Consigne: Selon le texte sur l'amour des ennemis, que prétendait Paul au sujet des chrétiens ? Répondez en une phrase, s'il vous plaît.

Extrait choisi:

Aimer tout le monde comme le Père aime chacun. Vaste programme ! Difficile, surtout si on se méprend sur ce que veut dire ici 'aimer'. Nous avons tendance à ne comprendre l'amour que comme un sentiment. Alors en ce cas, effectivement, aimer nos ennemis est même mission impossible. Nous ne pouvons pas aimer en ce sens ceux qui nous nuisent d'une façon ou d'une autre, ou c'est une maladie qui nous fait vouloir notre propre destruction. Cette façon erronée de comprendre l'amour des ennemis a pourtant été longtemps diffusée, encouragée même, par des générations de pasteurs, qui ont ainsi dévoyé les âmes qui leur étaient confiées. Les raisons de ces habitudes remontent très loin dans l'histoire du christianisme, malheureusement. Déjà Paul prétendait que les chrétiens devraient être soumis en toutes circonstances aux autorités tant religieuses que civiles ! ce qui est quand même très curieux quand on se rappelle que Jésus quant à lui ne s'est pas précisément soumis ni aux unes ni aux autres...

Aimer n'est donc pas se trouver enchanté de tous les mauvais traitements qui puissent nous affliger. Aimer n'est pas non plus acquiescer aux motivations de ceux qui nous les infligent. Aimer n'est pas renoncer à quoi que ce soit de notre dignité et de notre liberté. Mais aimer est adopter, autant que possible, le point de vue du Père qui, lui non plus n'agrée certes pas les comportements violents des uns contre les autres, mais qui ne renie quand même pas ses enfants, même quand ils s'égarent ainsi, espérant toujours qu'ils finiront par se convertir. Aimer est donc, en premier, vouloir croire qu'en l'autre réside le même Dieu qui réside aussi en nous, même s'il y est profondément ou passagèrement oblitéré, et que là est notre nature réelle profonde. Aimer est d'abord croire en cette réalité, et aimer est ensuite essayer, selon nos possibilités, d'aider cette nature profonde à se révéler en l'autre. Ce qui est à priori plus facile avec nos amis qu'avec nos ennemis, mais ceci n'est même pas évident : n'avons-nous pas tendance à pardonner à nos amis des "petits écarts", alors que nous ne leur rendons pas service en agissant ainsi ? Décidément, aimer est très loin de ce que nous nous imaginons ordinairement et spontanément.

Extraits de données:
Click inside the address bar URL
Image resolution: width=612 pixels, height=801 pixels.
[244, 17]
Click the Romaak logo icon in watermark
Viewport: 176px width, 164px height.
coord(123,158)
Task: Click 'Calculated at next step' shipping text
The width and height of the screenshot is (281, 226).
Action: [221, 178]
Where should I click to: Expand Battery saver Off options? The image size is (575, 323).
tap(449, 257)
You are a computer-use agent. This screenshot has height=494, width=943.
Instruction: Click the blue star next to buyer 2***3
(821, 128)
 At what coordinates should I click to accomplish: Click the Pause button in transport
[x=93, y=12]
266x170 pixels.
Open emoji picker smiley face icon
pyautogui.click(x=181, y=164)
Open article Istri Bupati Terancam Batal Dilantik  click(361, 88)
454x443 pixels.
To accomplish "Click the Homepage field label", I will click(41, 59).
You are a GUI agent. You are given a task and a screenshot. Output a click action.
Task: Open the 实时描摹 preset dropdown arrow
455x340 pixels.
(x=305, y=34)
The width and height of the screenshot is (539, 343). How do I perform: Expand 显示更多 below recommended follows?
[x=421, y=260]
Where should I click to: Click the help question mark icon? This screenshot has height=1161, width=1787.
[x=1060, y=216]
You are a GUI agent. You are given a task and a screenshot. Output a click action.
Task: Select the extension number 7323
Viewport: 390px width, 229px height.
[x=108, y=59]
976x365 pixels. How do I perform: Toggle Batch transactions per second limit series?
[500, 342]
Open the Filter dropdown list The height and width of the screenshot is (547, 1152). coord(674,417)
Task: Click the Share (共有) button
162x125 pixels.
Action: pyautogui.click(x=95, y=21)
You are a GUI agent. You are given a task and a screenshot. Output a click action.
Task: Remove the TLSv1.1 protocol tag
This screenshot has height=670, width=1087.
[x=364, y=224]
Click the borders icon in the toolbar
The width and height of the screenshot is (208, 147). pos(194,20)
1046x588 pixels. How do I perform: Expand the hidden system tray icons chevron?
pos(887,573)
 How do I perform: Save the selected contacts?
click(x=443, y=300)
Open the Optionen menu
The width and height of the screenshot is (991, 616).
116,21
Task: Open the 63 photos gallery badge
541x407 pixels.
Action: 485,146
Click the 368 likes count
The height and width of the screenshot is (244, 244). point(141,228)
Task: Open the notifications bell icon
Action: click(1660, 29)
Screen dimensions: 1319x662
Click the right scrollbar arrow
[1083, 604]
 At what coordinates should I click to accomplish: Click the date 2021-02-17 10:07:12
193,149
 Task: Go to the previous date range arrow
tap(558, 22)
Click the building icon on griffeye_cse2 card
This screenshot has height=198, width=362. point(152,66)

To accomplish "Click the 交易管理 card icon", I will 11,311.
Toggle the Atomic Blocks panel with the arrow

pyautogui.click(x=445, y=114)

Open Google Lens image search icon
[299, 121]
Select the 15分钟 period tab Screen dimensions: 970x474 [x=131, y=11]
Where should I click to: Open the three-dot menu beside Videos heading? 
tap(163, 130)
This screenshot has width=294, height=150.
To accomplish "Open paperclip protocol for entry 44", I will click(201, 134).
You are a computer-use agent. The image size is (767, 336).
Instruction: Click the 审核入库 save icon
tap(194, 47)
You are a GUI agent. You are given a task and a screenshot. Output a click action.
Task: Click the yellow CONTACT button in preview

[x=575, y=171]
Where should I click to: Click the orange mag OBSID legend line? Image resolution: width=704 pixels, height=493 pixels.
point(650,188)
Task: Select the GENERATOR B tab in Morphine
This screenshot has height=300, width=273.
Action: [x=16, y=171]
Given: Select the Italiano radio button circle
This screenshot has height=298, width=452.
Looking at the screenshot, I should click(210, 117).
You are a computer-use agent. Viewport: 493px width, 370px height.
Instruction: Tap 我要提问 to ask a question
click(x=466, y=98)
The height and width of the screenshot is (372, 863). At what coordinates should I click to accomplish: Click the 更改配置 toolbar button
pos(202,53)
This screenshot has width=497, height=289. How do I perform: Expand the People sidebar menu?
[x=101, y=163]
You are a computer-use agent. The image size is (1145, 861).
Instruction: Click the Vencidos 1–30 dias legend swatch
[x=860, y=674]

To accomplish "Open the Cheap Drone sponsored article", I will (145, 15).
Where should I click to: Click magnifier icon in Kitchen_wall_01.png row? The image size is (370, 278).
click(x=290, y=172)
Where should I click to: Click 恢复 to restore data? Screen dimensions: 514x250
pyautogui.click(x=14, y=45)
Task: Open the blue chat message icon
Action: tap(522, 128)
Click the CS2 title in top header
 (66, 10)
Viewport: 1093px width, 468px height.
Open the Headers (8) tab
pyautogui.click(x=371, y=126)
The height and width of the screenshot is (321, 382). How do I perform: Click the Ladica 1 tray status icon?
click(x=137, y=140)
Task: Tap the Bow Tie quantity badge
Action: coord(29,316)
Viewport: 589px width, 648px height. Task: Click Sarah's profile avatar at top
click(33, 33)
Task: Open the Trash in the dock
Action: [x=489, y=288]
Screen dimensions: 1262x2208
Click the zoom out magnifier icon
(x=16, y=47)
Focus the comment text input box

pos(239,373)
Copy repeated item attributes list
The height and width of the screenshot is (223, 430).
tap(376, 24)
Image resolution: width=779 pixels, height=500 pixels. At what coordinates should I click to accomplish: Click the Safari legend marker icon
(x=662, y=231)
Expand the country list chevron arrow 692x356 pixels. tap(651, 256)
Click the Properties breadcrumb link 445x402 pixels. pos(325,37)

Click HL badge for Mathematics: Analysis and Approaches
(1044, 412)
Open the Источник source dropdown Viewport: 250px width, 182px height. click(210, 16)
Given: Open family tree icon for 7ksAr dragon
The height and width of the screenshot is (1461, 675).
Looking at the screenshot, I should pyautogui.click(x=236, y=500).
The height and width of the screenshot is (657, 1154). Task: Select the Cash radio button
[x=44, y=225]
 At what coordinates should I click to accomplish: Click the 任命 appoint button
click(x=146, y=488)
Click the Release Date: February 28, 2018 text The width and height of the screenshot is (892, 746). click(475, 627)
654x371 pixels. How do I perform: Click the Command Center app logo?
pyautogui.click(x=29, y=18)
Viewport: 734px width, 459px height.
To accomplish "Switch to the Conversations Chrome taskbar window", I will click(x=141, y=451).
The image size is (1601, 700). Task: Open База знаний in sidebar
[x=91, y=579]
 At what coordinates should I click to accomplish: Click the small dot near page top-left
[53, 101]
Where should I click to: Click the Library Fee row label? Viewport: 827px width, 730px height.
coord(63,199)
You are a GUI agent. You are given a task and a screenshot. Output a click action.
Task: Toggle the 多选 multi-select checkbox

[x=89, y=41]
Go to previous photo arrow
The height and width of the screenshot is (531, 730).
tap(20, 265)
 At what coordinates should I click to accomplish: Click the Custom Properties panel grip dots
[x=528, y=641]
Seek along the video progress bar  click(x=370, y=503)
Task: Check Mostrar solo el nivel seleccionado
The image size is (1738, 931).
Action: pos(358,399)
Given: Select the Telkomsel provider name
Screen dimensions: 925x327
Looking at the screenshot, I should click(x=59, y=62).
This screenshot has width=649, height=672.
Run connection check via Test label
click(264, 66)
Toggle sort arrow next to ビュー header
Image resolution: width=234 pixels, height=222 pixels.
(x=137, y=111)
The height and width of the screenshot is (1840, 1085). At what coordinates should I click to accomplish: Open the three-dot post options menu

Votre réponse: Paul prétendait que les chrétiens devraient être soumis en toutes circonstances aux autorités tant religieuses que civiles.